*Direction*
Reproduce the following lines verbatim.

*Information given*
- - -
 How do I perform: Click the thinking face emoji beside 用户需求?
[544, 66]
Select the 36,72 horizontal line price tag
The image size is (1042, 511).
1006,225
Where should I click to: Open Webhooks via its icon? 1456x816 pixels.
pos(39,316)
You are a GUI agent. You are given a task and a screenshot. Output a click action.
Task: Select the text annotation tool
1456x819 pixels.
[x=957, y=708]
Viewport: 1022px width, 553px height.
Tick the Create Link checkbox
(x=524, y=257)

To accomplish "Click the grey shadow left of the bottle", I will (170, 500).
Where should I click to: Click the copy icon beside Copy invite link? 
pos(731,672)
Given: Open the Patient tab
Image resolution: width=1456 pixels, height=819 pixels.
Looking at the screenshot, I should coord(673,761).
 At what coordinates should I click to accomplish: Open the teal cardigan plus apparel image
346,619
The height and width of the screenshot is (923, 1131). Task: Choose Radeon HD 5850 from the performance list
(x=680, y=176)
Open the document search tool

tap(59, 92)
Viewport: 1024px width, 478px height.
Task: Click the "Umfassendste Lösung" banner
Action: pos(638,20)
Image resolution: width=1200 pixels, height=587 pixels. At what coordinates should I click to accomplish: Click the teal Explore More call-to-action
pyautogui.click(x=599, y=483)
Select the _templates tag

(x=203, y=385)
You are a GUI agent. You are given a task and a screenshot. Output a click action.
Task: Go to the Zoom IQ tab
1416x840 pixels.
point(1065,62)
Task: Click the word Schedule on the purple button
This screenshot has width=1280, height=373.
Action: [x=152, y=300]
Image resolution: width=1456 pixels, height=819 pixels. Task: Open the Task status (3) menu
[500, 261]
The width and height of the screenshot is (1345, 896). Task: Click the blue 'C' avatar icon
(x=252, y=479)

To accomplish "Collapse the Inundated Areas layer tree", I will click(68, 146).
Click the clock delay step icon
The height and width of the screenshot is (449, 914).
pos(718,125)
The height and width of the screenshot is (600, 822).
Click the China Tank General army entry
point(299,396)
- - -
*The output*
 How do I perform: Click the thinking face emoji beside 用户需求?
[544, 66]
Select the 36,72 horizontal line price tag
The image size is (1042, 511).
1006,225
Where should I click to: Open Webhooks via its icon? 1456x816 pixels.
pos(39,316)
You are a GUI agent. You are given a task and a screenshot. Output a click action.
Task: Select the text annotation tool
1456x819 pixels.
[x=957, y=708]
Viewport: 1022px width, 553px height.
Tick the Create Link checkbox
(x=524, y=257)

To accomplish "Click the grey shadow left of the bottle", I will (170, 500).
Where should I click to: Click the copy icon beside Copy invite link? 
pos(731,672)
Given: Open the Patient tab
Image resolution: width=1456 pixels, height=819 pixels.
Looking at the screenshot, I should coord(673,761).
 At what coordinates should I click to accomplish: Open the teal cardigan plus apparel image
346,619
The height and width of the screenshot is (923, 1131). Task: Choose Radeon HD 5850 from the performance list
(x=680, y=176)
Open the document search tool

tap(59, 92)
Viewport: 1024px width, 478px height.
Task: Click the "Umfassendste Lösung" banner
Action: pos(638,20)
Image resolution: width=1200 pixels, height=587 pixels. At what coordinates should I click to accomplish: Click the teal Explore More call-to-action
pyautogui.click(x=599, y=483)
Select the _templates tag

(x=203, y=385)
You are a GUI agent. You are given a task and a screenshot. Output a click action.
Task: Go to the Zoom IQ tab
1416x840 pixels.
point(1065,62)
Task: Click the word Schedule on the purple button
This screenshot has width=1280, height=373.
Action: [x=152, y=300]
Image resolution: width=1456 pixels, height=819 pixels. Task: Open the Task status (3) menu
[500, 261]
The width and height of the screenshot is (1345, 896). Task: Click the blue 'C' avatar icon
(x=252, y=479)

To accomplish "Collapse the Inundated Areas layer tree", I will click(68, 146).
Click the clock delay step icon
The height and width of the screenshot is (449, 914).
pos(718,125)
The height and width of the screenshot is (600, 822).
Click the China Tank General army entry
point(299,396)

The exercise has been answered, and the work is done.